### SET EXERCISE
Reproduce the records verbatim, starting at the line that contains "This screenshot has width=1413, height=722." and ending after the line that contains "Looking at the screenshot, I should click(x=236, y=393).".

● ● ● ● ● ● ●

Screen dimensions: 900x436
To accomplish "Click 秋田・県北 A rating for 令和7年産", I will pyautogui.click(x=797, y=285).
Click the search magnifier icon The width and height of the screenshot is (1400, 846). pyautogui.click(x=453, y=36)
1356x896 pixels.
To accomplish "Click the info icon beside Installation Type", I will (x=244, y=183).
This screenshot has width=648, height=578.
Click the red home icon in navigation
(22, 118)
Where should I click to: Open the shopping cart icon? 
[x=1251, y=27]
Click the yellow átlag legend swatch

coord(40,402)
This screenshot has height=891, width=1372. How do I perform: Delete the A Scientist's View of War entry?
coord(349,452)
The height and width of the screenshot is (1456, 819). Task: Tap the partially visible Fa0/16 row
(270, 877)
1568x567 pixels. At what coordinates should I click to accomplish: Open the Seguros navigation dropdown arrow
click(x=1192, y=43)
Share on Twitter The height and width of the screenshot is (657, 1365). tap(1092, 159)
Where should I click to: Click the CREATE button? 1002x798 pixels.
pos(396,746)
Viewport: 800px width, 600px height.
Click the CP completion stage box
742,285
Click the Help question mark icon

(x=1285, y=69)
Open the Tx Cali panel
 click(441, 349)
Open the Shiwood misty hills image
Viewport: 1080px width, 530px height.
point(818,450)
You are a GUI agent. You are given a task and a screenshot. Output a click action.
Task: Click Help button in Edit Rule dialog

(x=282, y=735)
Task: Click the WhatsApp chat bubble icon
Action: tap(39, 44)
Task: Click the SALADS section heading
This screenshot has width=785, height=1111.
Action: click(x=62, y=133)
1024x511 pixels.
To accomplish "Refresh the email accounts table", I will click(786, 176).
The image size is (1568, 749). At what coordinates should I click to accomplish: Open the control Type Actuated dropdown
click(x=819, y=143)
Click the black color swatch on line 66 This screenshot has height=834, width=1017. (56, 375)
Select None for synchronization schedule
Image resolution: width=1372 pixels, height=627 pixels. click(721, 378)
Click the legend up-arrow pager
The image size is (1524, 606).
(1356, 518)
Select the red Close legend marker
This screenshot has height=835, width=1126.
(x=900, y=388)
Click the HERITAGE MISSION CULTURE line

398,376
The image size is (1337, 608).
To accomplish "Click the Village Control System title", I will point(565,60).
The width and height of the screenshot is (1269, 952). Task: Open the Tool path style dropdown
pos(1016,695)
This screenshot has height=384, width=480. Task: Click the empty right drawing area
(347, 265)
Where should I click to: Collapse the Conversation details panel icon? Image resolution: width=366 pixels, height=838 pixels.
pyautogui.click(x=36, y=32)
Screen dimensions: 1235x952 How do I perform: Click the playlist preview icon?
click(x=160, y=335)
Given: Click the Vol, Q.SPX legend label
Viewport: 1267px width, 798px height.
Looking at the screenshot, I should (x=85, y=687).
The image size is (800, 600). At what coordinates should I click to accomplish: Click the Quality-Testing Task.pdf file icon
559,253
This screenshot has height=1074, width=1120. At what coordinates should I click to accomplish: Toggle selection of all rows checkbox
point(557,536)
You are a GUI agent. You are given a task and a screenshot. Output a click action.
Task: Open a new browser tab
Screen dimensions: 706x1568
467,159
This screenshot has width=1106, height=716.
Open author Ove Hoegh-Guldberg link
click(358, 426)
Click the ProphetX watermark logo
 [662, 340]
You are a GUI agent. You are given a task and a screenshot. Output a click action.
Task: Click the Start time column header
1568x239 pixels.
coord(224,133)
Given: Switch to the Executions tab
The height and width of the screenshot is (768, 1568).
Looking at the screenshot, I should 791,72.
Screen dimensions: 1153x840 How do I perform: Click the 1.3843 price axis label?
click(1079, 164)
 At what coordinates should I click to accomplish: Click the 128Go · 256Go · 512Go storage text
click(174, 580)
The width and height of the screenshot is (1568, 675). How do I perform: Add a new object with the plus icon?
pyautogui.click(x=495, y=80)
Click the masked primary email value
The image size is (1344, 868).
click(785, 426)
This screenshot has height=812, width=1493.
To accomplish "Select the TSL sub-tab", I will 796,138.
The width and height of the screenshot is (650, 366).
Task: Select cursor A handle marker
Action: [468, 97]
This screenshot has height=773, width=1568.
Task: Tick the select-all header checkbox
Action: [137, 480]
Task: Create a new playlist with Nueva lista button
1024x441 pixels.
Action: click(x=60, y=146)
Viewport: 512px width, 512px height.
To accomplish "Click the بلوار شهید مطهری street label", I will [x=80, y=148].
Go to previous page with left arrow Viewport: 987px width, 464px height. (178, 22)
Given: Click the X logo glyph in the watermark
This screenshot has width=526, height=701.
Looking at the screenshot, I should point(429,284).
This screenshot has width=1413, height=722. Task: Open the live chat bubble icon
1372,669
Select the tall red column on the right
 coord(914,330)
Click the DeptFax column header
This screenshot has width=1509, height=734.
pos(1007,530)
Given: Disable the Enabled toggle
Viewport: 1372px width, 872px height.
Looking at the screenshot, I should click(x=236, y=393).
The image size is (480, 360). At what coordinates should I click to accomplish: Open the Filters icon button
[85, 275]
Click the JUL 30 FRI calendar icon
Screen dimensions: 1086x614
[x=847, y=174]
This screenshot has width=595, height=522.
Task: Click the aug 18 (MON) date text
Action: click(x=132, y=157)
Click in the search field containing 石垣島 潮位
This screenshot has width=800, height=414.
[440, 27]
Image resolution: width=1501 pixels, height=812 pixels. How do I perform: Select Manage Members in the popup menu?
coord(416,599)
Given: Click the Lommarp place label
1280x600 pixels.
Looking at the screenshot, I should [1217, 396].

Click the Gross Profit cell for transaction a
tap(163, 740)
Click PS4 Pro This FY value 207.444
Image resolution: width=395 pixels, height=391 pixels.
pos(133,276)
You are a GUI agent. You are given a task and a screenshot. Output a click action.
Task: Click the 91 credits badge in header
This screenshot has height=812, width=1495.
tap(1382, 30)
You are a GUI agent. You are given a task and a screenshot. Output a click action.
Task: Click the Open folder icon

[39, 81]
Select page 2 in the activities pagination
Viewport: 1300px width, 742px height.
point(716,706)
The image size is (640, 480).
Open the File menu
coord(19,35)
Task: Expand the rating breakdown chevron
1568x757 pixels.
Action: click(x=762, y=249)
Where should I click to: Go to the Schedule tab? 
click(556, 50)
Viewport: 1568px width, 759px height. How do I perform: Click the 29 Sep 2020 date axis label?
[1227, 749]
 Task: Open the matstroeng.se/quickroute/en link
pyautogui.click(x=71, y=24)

● ● ● ● ● ● ●

### TASK OUTPUT
This screenshot has width=1413, height=722. Task: Open the live chat bubble icon
1372,669
Select the tall red column on the right
 coord(914,330)
Click the DeptFax column header
This screenshot has width=1509, height=734.
pos(1007,530)
Given: Disable the Enabled toggle
Viewport: 1372px width, 872px height.
Looking at the screenshot, I should click(x=236, y=393).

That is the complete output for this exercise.